— begin Recorded information —

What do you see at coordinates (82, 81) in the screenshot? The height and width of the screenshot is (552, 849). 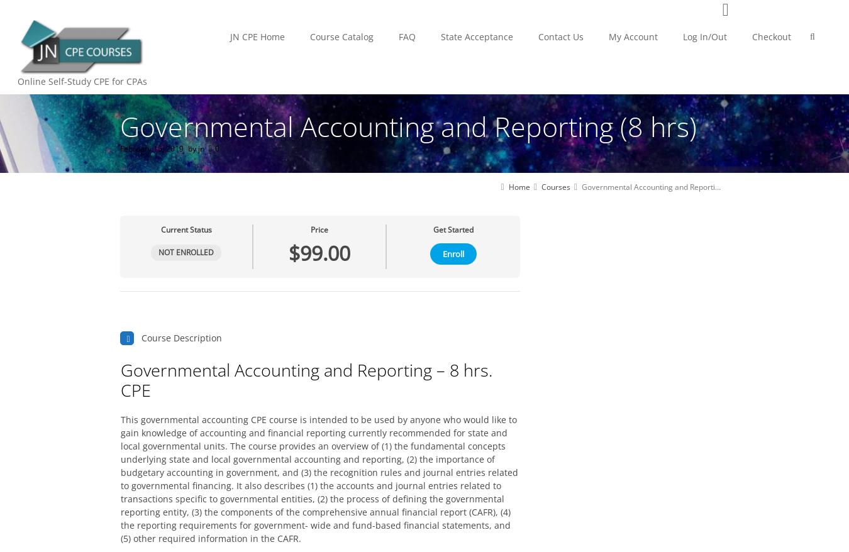 I see `'Online Self-Study CPE for CPAs'` at bounding box center [82, 81].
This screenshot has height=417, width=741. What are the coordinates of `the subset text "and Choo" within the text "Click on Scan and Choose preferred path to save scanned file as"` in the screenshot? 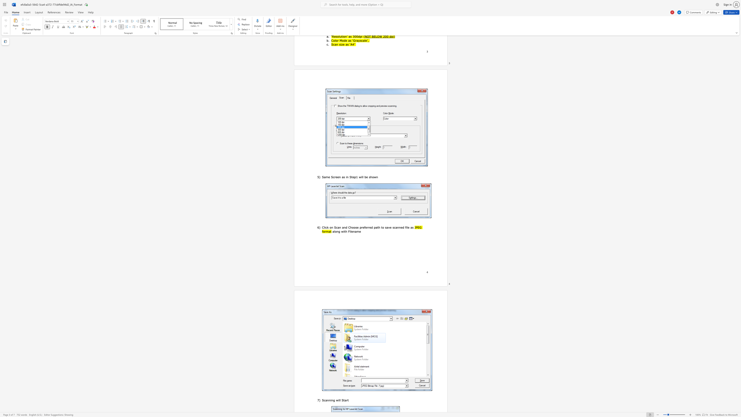 It's located at (342, 227).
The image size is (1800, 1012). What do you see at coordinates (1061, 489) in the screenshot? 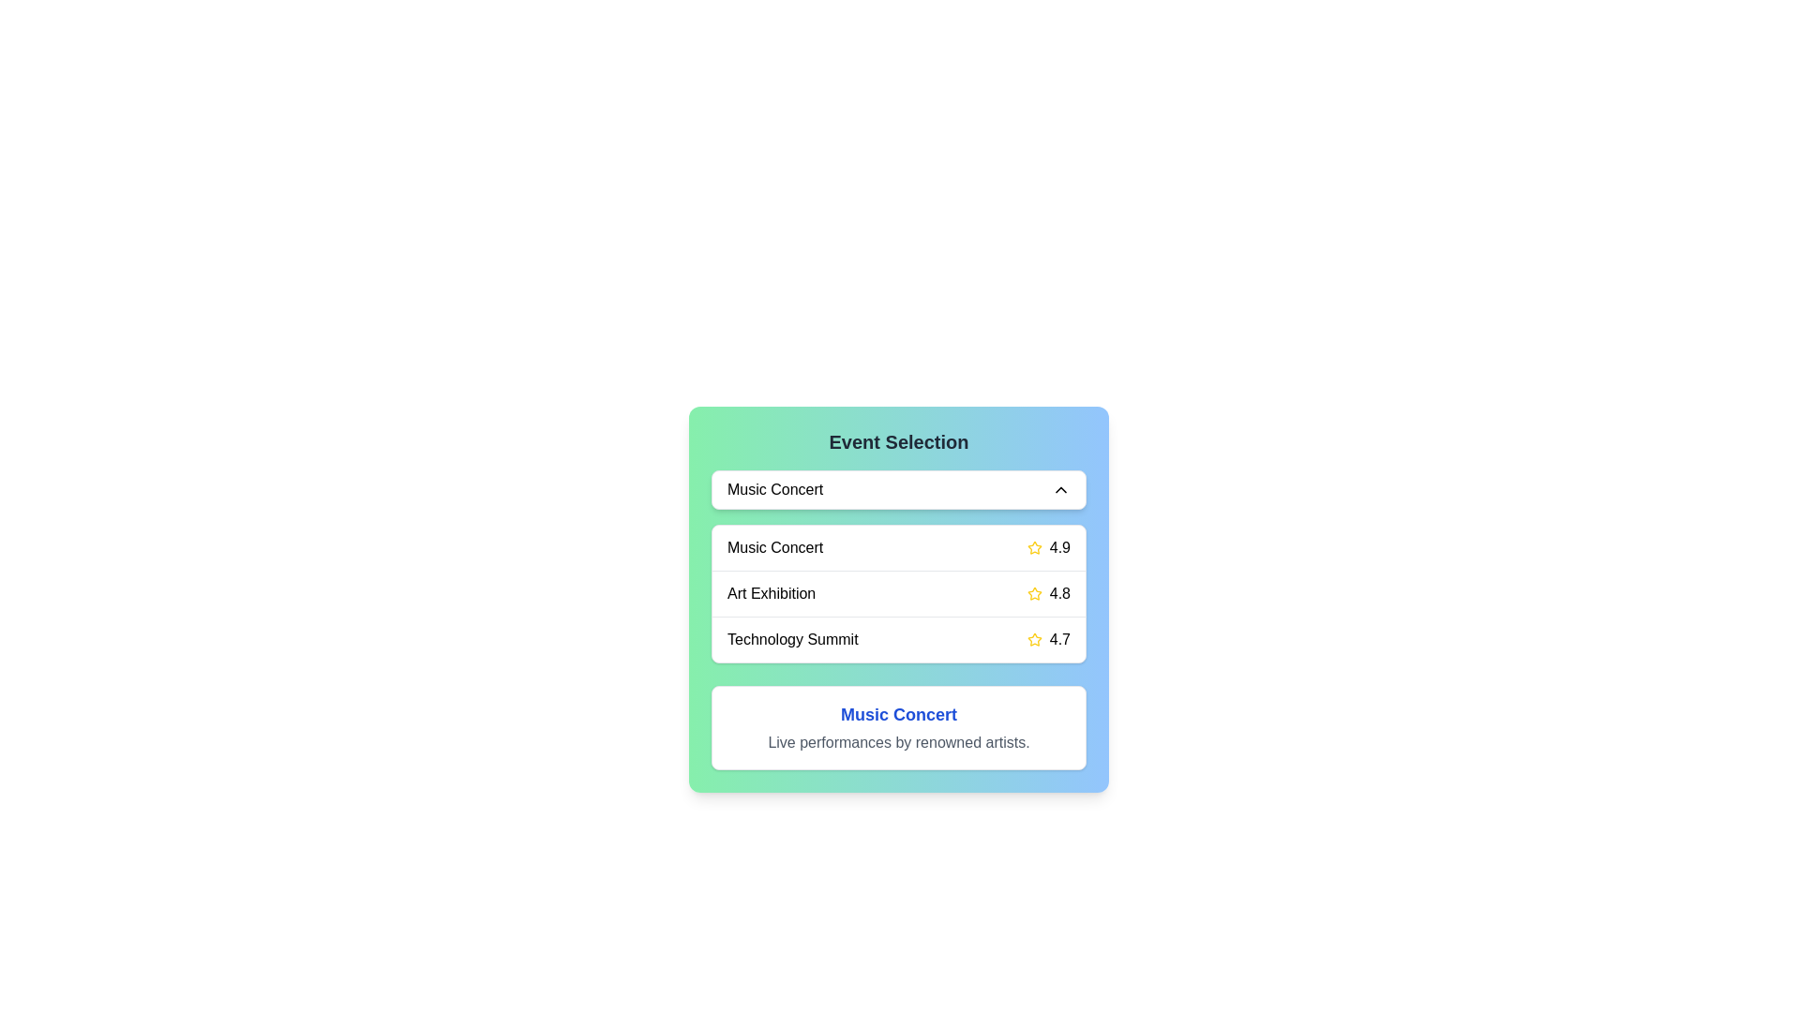
I see `the chevron-up icon located in the 'Music Concert' section, which indicates an upward direction for a dropdown interface` at bounding box center [1061, 489].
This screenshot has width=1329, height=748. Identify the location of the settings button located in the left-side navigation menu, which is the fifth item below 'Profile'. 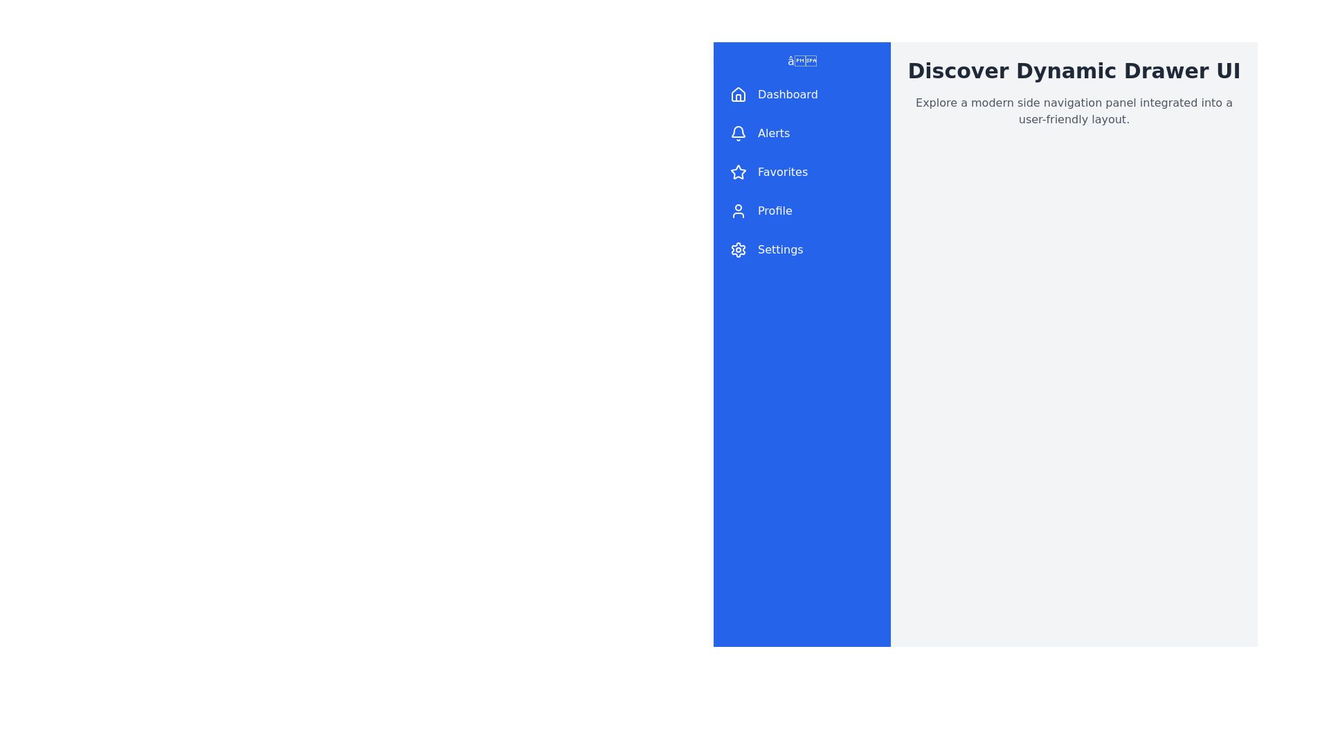
(802, 250).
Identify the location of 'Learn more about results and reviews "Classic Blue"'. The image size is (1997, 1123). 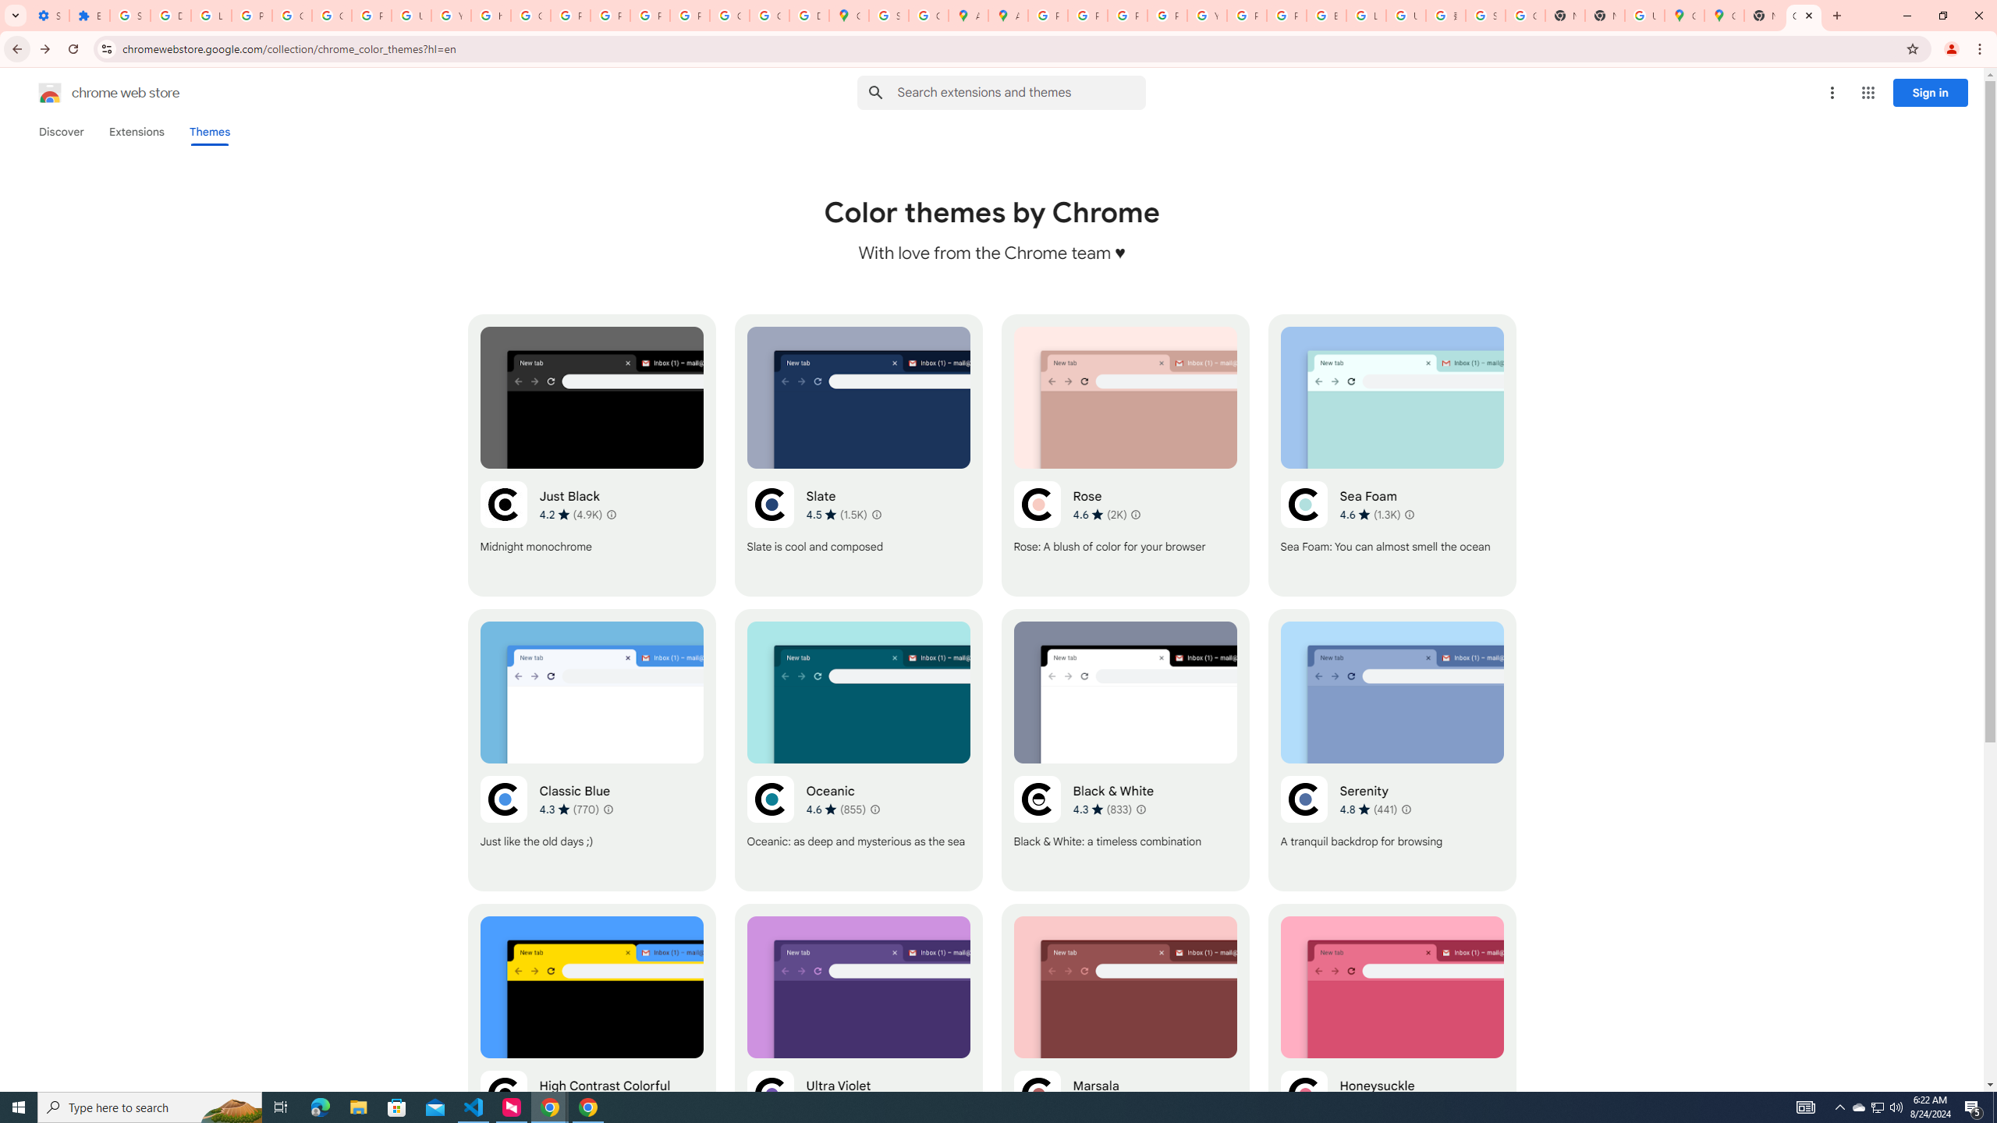
(607, 809).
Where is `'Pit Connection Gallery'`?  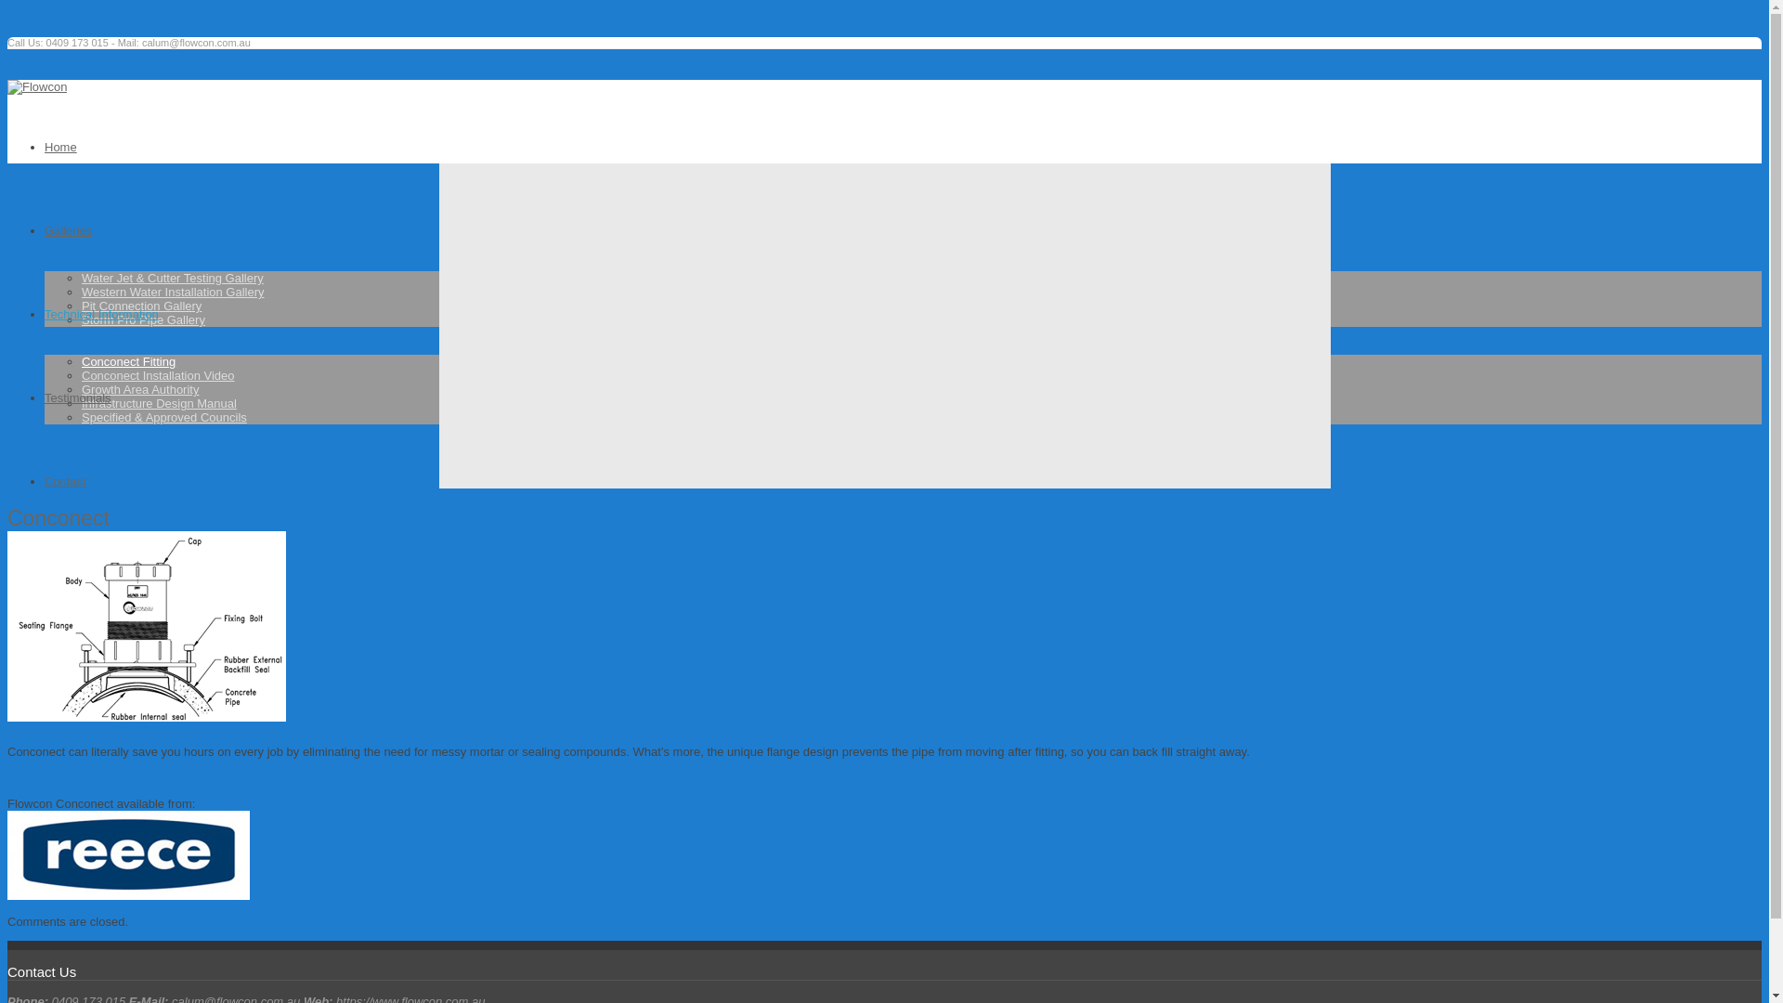
'Pit Connection Gallery' is located at coordinates (140, 305).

— end Recorded information —

* **What to produce**: Recast everything from the line that contains "Identify the location of 'Learn" down to the end of the items as a Markdown table with columns named Row and Line. Give each line its number in Row, skip blank lines, and leave the pictures out.

* **Solved exercise**:
| Row | Line |
|---|---|
| 1 | Identify the location of 'Learn more about results and reviews "Classic Blue"'. The image size is (1997, 1123).  |
| 2 | (607, 809). |
| 3 | Where is `'Pit Connection Gallery'`?   |
| 4 | 'Pit Connection Gallery' is located at coordinates (140, 305). |